__Records for processing__:
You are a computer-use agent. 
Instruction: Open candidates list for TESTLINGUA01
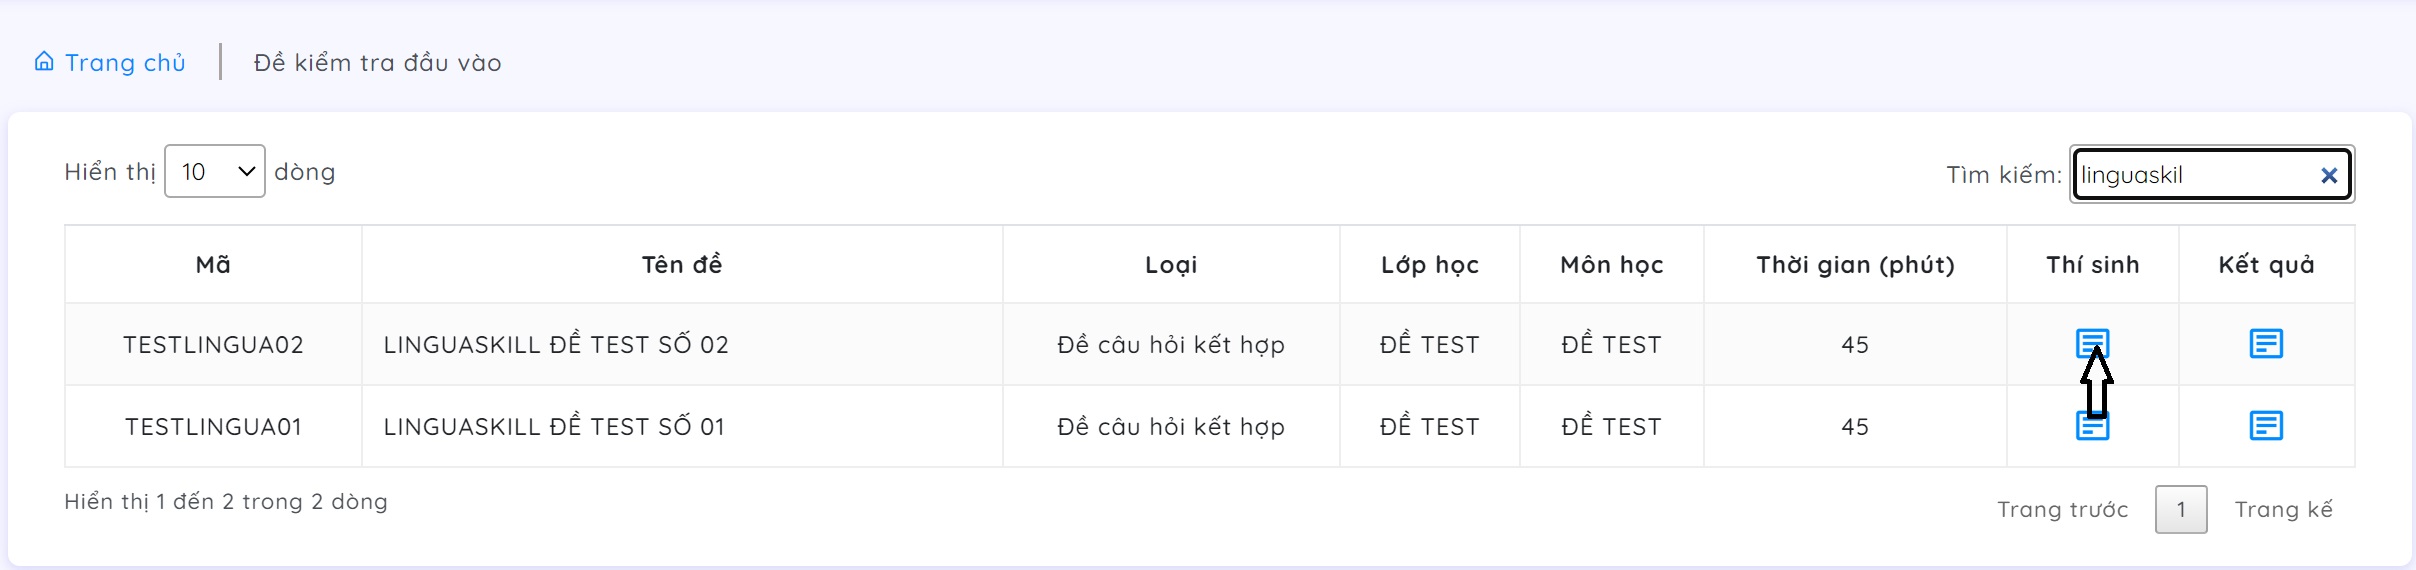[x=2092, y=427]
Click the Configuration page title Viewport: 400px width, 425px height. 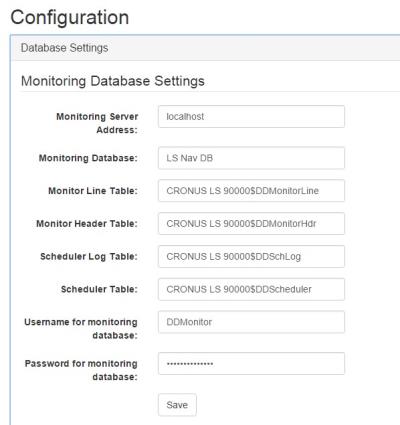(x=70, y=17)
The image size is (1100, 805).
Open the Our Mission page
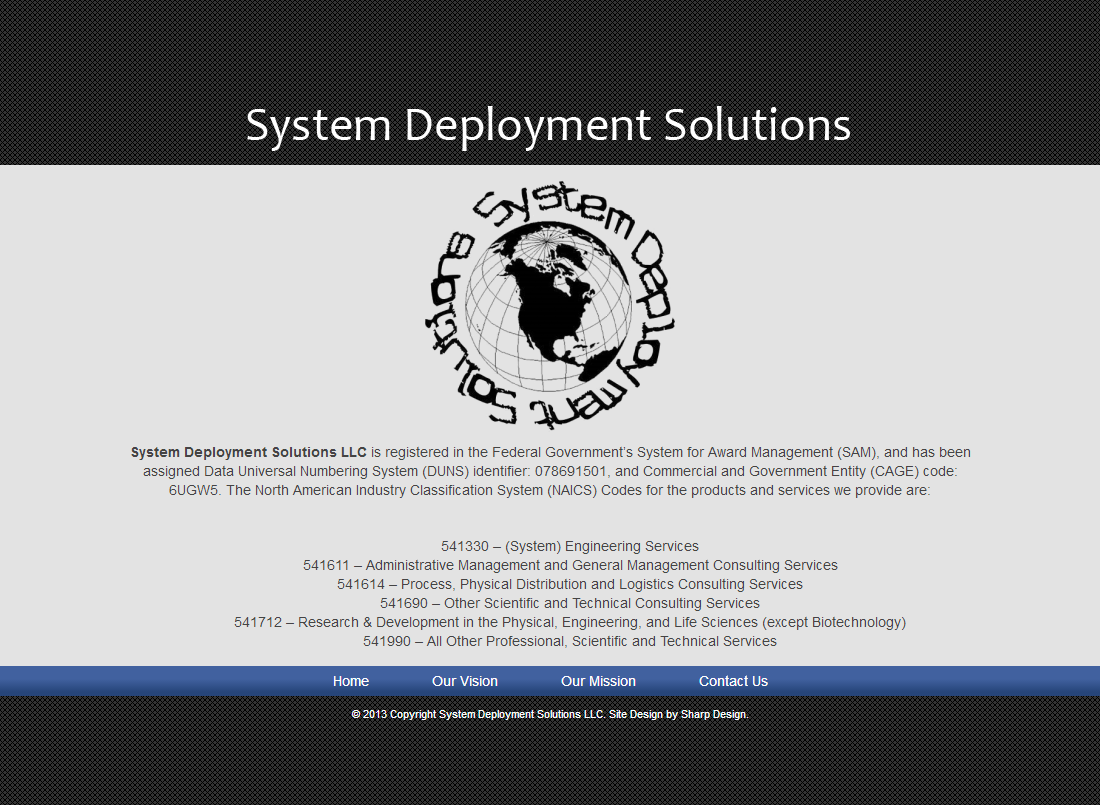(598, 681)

__What you will do__: Only the lines from the one containing "The image size is (1100, 805)." through the end of the data above are to be output, exactly and without pictures.

__Solved exercise__:
The image size is (1100, 805).
Open the Our Mission page
(598, 681)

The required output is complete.